協力隊の活動としては、カメラを携えてあちこち顔を出し、インタビューして記事を書き、平成の市町村合併時に無くなってしまった地域のウェブサイトをつくったり、地元学の手法にのっとった公募写真展の主催と巡回展を行なったりしました。また、「琴湖ひとまちづくりラボ いなカフェ」を立ち上げ、利用頻度の低かった地元の施設の利活用推進のイベント(季節の「いなカフェ」や、連続講座「いっしょに学ぼう、農的暮らし」など)を開催しました。
2.移動する自由を互助するしくみ
現在、私が活動している「一般社団法人長崎福祉サテライト」では、“福祉有償運送”を手掛けています。この福祉有償運送とは、福祉の観点から運ばれる人、運ぶ人、運ぶ車両をあらかじめ運輸局及び市の運営協議会に登録することで、地域の人により、地域の困っている人を運ぶことができる互助の仕組みです。田舎では車がないと病院にも買い物にも行きづらく、高齢になって移動手段がなくなると、都会に出ている娘息子の住む地域の高齢者施設へ転出してゆく、という話は珍しくありません。民生委員さんや近所の人が連れて行ってあげることも、長期頻繁にはなかなか続きません。住み慣れた地域で暮らし続けることができるように、頼む方も頼まれる方も気兼ねなくお願いできる有償ボランティアを可能にしたのが「福祉有償運送」という仕組みです。もともとは、透析患者の家族の方が互助で持ち回りしていた送迎を、有償ボランティアで自家用車により行うことができる、と国が定めたことが始まりです。ボランティアは、日本ではなぜか「無償」という意味で定着してしまいましたが、もともとは「自発的な」活動という意味です。経費持ち出しの手弁当では、内発的動機を発露させた人(ボランティア)の体力や気力などが燃え尽きてしまい、さらに支援団体も倒れてしまうと継続性を失ってしまうことが多いですが、ありがたいことに「長崎福祉サテライト」は細々ながら今も続いており、今年で10年目を迎えました。
3.「住民参加のはしご」と参加の濃淡
まちづくりと言えば、かつてツタの絡まるレンガ造りの講堂で、私をフィールドワークにいざなってくれた恩師が教えてくれた「アーンスタインの住民参加のはしご」を忘れることができません。「住民参加のはしご」とは、米国の社会学者のシェリー・アーンスタインが、行政と住民との協働のまちづくりについて1969年に表現したものです(図1)。協働の様々な形を整理して、はしごの下から「世論操作」「緊張緩和(ガス抜きのための説明会)」「情報提供」「意見聴衆・協議」「懐柔」「パートナーシップ」「委任された」「市民による自治」の8段になっています。1~2段階は住民参加とは言わず、3~5段階は形式上の住民参加、6~8段階で初めて住民の力が生かされる住民参加だと述べています。
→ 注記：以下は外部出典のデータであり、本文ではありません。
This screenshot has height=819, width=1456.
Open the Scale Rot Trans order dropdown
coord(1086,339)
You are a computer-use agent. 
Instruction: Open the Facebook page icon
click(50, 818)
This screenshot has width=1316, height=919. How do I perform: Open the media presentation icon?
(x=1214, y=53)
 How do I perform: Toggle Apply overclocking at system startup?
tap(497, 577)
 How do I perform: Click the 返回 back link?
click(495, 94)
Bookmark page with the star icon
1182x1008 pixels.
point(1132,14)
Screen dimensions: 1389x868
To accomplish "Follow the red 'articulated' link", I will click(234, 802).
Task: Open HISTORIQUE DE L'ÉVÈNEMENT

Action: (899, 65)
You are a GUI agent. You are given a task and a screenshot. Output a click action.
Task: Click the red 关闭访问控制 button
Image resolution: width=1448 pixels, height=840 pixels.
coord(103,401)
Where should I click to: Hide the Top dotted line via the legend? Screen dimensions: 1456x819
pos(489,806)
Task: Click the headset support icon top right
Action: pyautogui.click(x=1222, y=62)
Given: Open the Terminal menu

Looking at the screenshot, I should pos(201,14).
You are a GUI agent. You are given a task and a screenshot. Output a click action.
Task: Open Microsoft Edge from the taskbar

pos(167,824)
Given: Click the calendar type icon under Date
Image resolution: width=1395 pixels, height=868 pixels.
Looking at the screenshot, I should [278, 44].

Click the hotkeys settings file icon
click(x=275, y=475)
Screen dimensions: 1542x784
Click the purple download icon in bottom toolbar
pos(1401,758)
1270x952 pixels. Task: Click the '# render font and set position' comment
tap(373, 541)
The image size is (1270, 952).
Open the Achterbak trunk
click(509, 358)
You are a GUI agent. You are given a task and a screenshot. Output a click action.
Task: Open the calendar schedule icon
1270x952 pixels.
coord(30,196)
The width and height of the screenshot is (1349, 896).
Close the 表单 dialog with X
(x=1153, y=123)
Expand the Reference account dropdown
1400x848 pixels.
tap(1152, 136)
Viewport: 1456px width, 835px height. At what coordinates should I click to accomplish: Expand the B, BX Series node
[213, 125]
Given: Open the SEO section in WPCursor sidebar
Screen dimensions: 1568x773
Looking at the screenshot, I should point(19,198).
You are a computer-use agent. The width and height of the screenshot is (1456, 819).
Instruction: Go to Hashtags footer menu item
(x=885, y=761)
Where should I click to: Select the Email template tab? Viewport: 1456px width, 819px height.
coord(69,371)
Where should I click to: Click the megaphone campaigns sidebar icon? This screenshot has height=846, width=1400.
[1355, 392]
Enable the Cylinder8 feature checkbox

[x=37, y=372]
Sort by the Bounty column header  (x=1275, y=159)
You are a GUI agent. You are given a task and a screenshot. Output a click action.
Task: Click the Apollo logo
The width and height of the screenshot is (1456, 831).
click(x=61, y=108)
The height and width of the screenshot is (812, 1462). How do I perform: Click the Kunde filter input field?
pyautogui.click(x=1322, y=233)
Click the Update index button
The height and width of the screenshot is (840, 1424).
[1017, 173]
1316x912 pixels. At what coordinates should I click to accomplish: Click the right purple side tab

つまり、協働で実質的に「まちづくりをする」ということは、市民が行政からサービスを受けたり、情報をもらったりする。また、まちづくり懇談会でのヒアリングや、陳情・署名を渡したり、議会傍聴を行ったりすることなどにとどまらない、計画及び意思決定や運営にかかわりを持つ(自治)ことです。
とは言え、世の中には解決しなければならない課題が星の数ほどあります。人間はそれぞれ24時間しか持たないために、生存や生活を維持していくために時間を割り振らなくてはなりません。課題につかまってしまった人が、「参加のはしご」のなかで最上段でかかわる課題もあれば、一番下の段に足をかける課題もあるなど、それぞれができることをできる分だけ、濃淡のある参加方法でもがきながら、時に横を見て手をつないでいくことができればと思っています。
4.まちづくりへのかかわり方の一例
現在、私が参加している長崎市の「総合計画審議委員」は、まちづくりの骨子「総合計画」について、市役所内で立てたものを、委員会に集った様々な市井の人々が、あらゆる視点から審議し、意見交換し、ブラッシュアップしていく会議です。市の広報誌「広報ながさき」の後ろのページには、その他の委員の募集も載っています。この春は、「長崎原爆資料館運営審議会」や「長崎市まちなか賑わいづくり活動支援補助金交付審査会」等の募集があっていました。市民か、市内に通勤・通学している方で、他の審議委員会の委員ではなく、公務員や議員でなければどなたでも応募できるそうです。私が「審議委員会」というしくみを知ったのは、いなカフェのメンバーに「応募してみんね」と言われ「長崎市市民力推進委員会」に応募したのがきっかけでした。参加してみたところ、市役所でどのように施策が編まれているのかを見ることができて勉強になりましたし、パブリックコメント(国の行政機関が、政令や省令等を定めようとする際に、事前に広く一般から意見を募集し、参考にすること。略して「パブコメ」と言われたりする社会参加の方法の一つ)よりも直接顔が見える状態で意見交換ができるので、おもしろくもありました。
5.変化の激しい時代の生存戦略
現在、私が働いている福祉の現場で、対人援助の倫理として大切にされていることに「相手の自己決定権を尊重できているか」、「パターナリズム(家父長主義:より力があり、より賢い私があなたのためによい方法を決めてあげる)に陥っていないか」があります。そのために重要な姿勢が、「傾聴と受容ができているか」です。この「傾聴と受容」の実践について、私がここ10年弱地域とかかわった中で出てきた実感は、「私たちのいないところで私たちのことを決めないでください」ということです。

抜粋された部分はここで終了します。